WHAT YOU ARE ASKED TO DO — Pictures are to be left out; otherwise, copy exactly the lines from the line containing "Screen dimensions: 1414x2000" through the end of the data.
--- MATERIAL TO PROCESS ---
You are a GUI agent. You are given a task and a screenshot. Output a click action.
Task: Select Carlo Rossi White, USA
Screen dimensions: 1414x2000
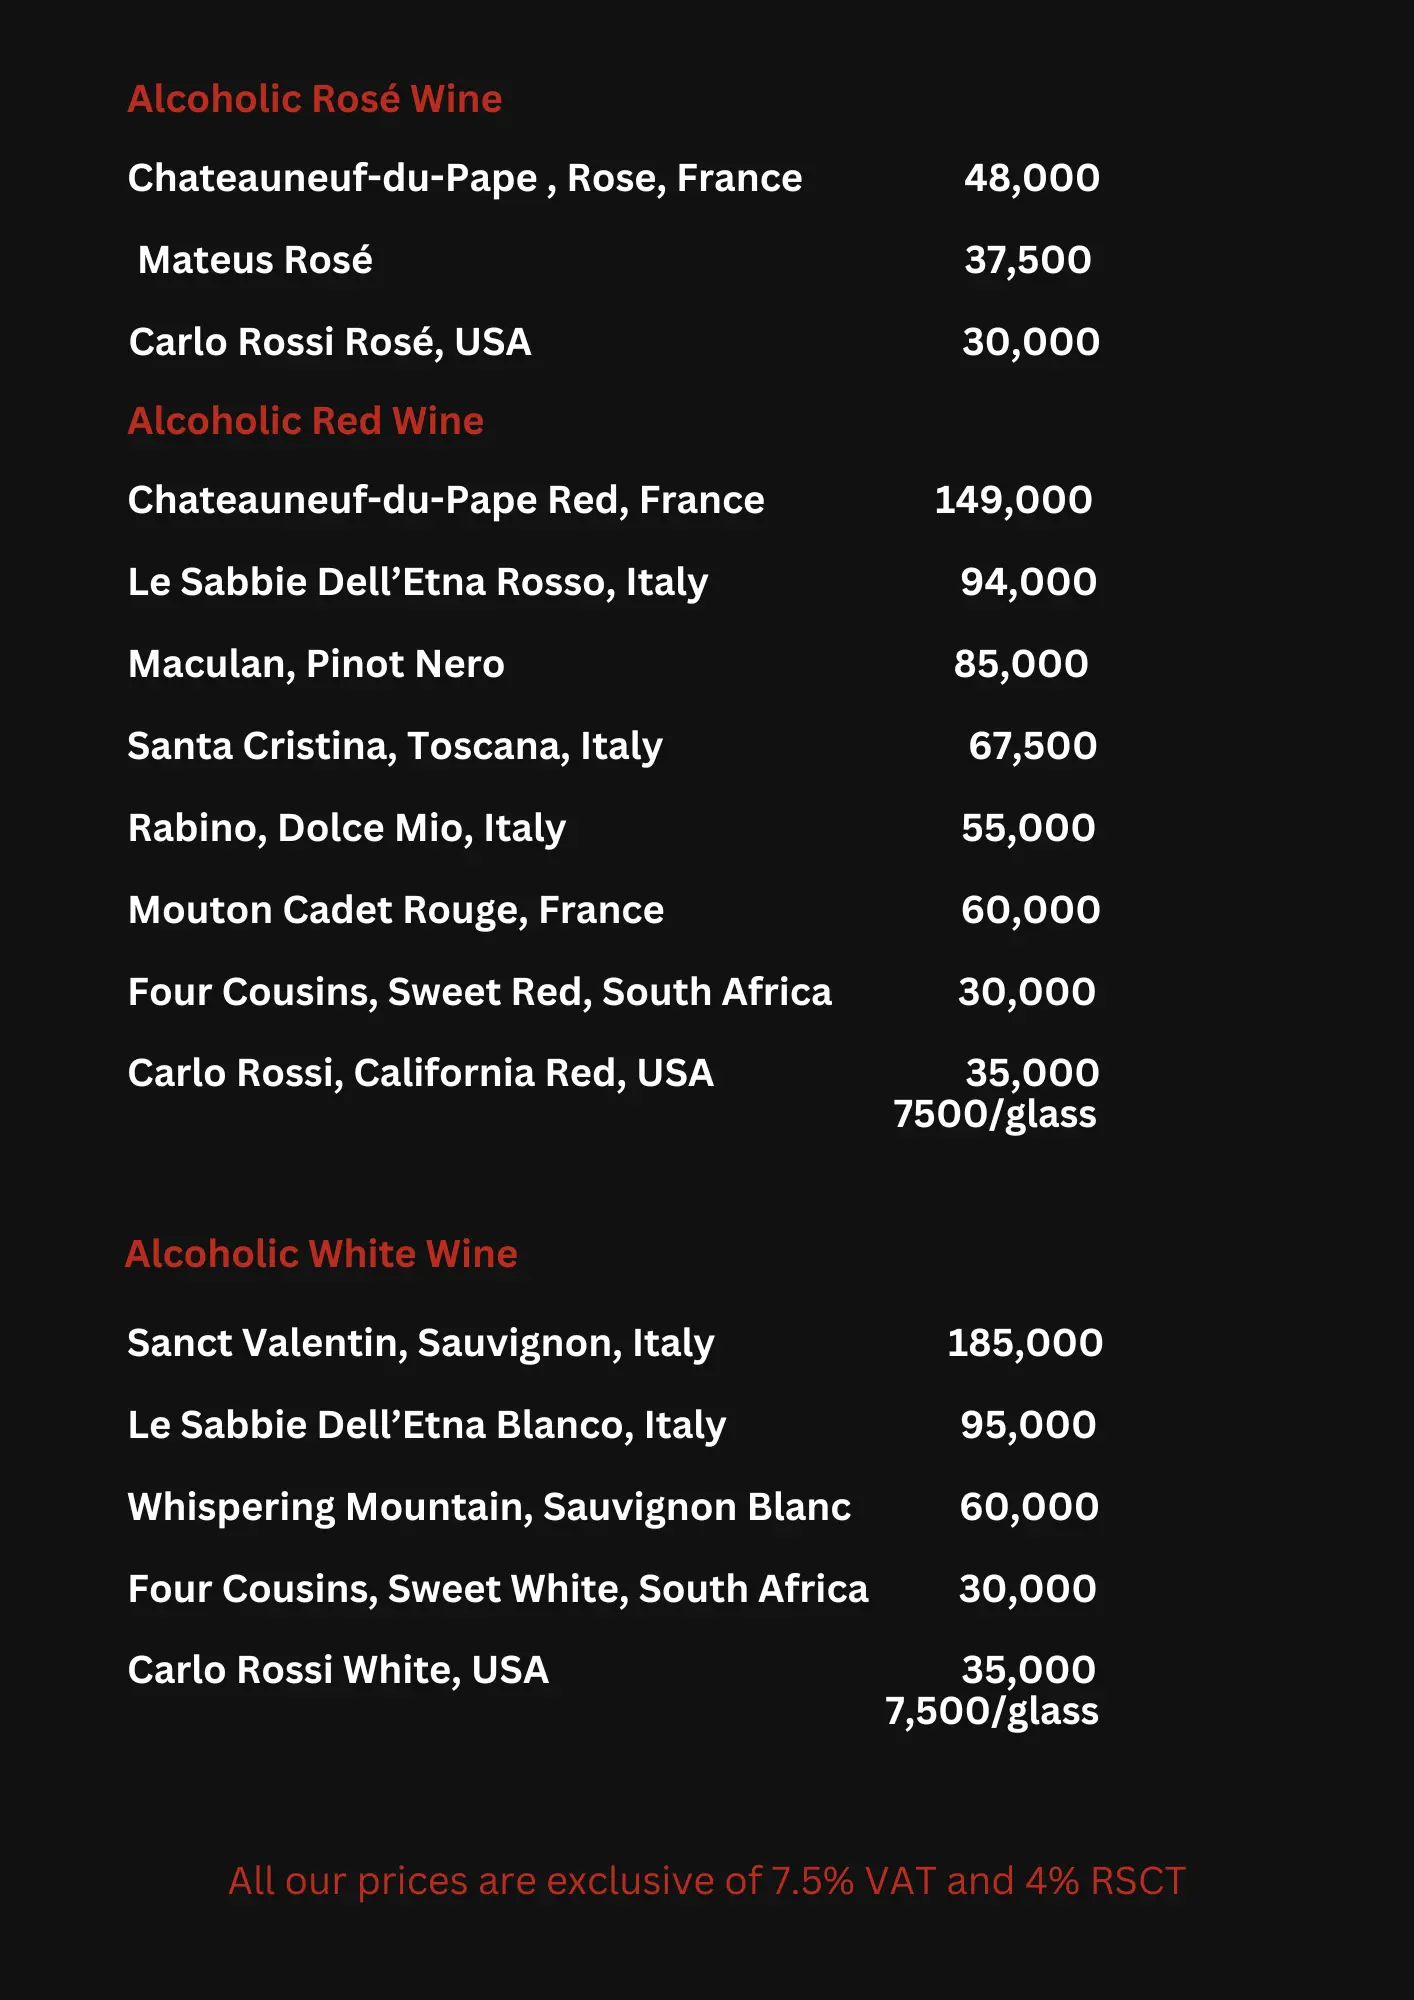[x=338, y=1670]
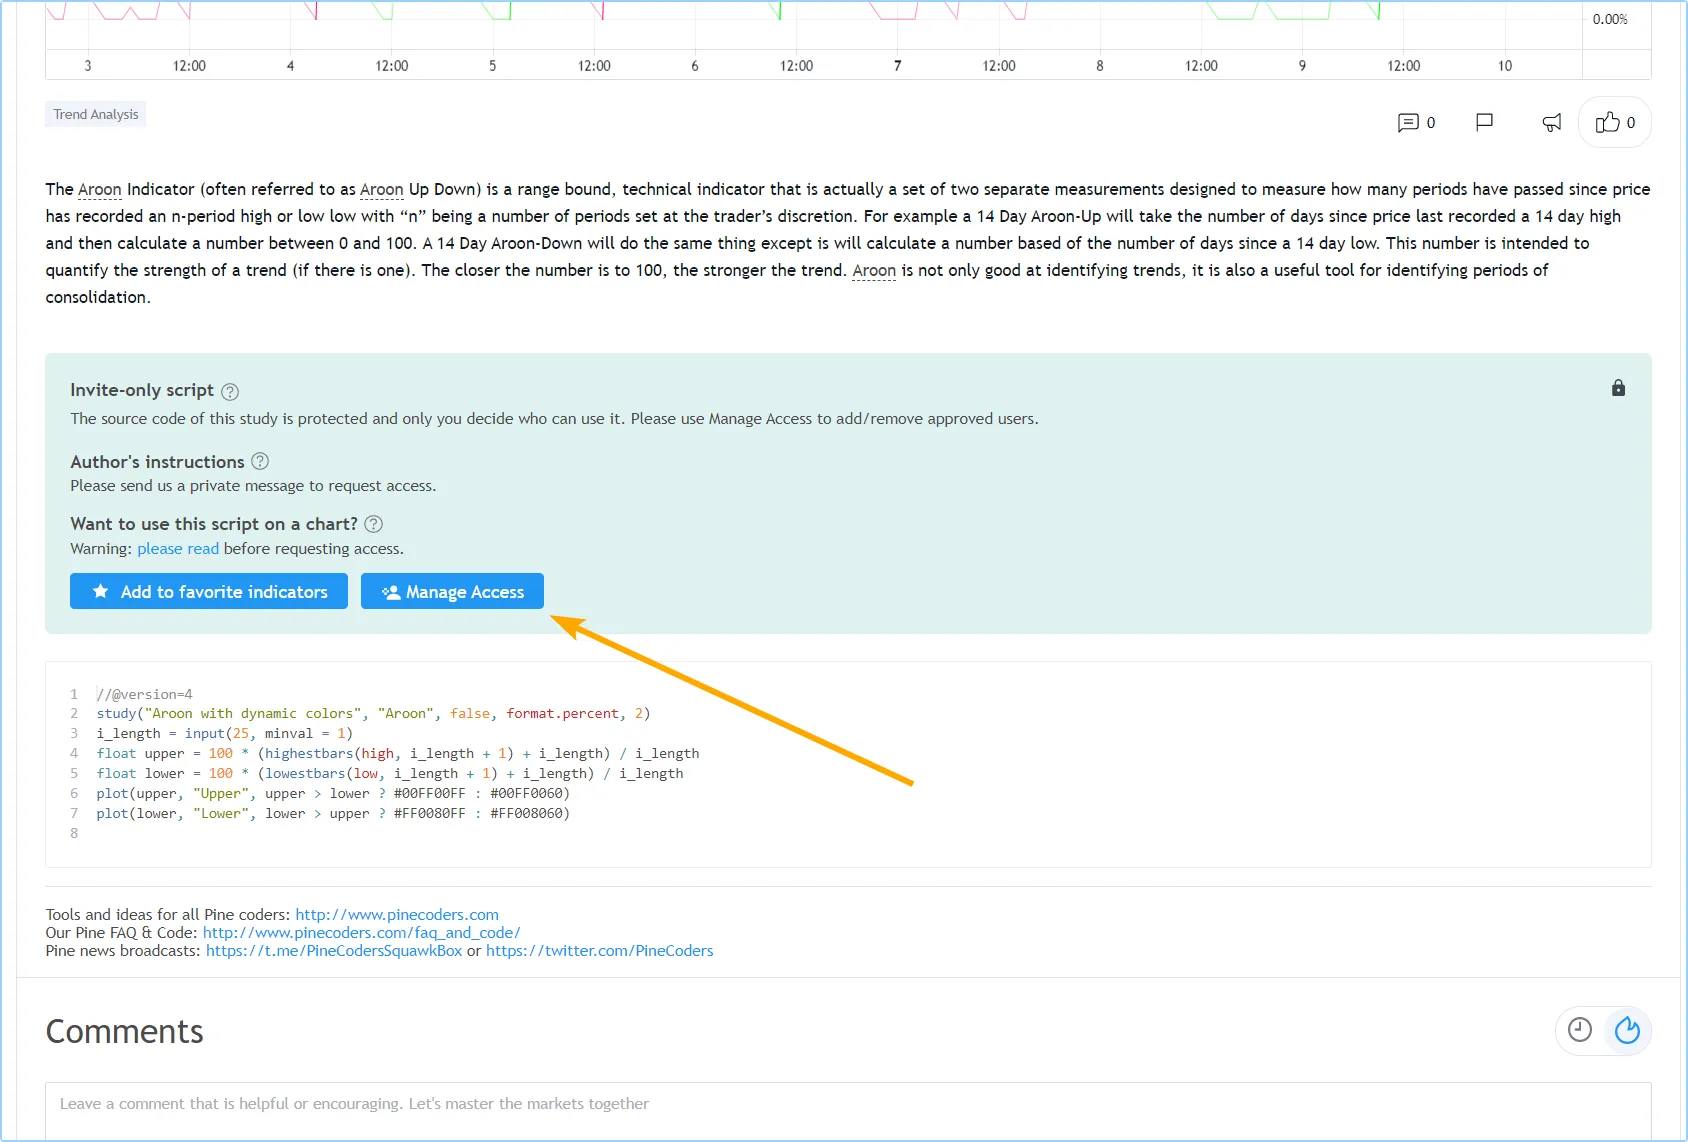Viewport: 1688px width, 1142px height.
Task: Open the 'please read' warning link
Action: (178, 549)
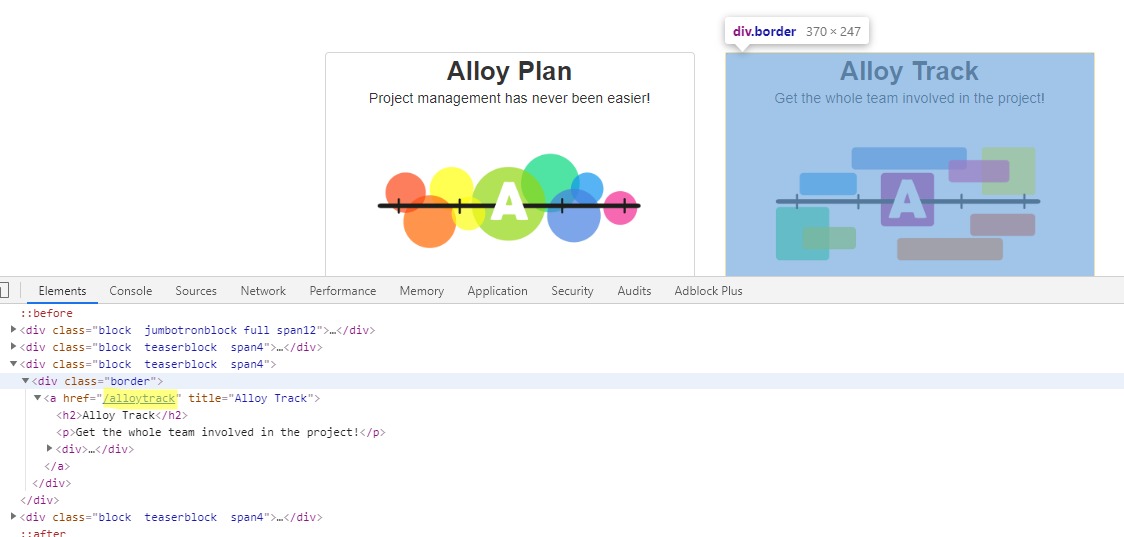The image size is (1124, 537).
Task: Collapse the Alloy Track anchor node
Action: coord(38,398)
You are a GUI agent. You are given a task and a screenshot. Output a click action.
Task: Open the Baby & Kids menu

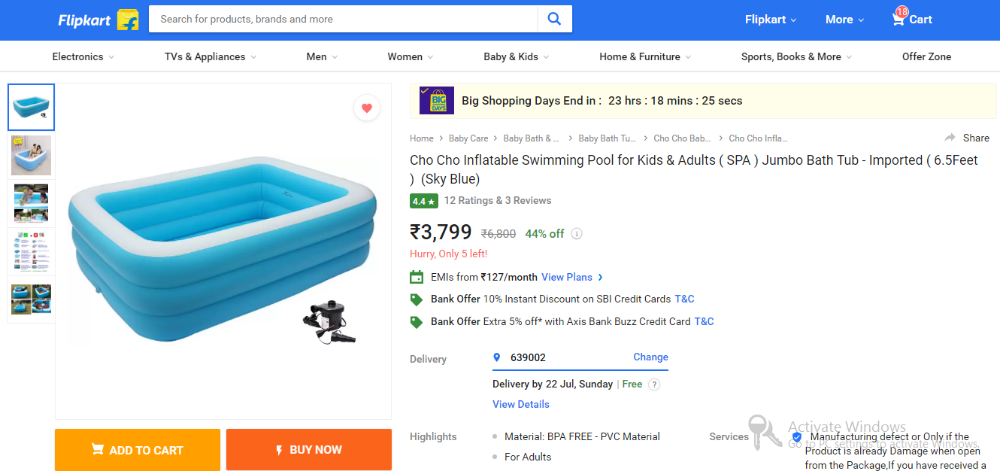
---
SOLUTION TO THIS TASK —
Screen dimensions: 1414x2000
[x=338, y=1670]
Viewport: 1688px width, 1142px height.
Task: Open the 'please read' warning link
Action: (178, 549)
The image size is (1124, 537).
Task: Collapse the Alloy Track anchor node
Action: coord(38,398)
You are a GUI agent. You are given a task and a screenshot. Output a click action.
Task: Open the Baby & Kids menu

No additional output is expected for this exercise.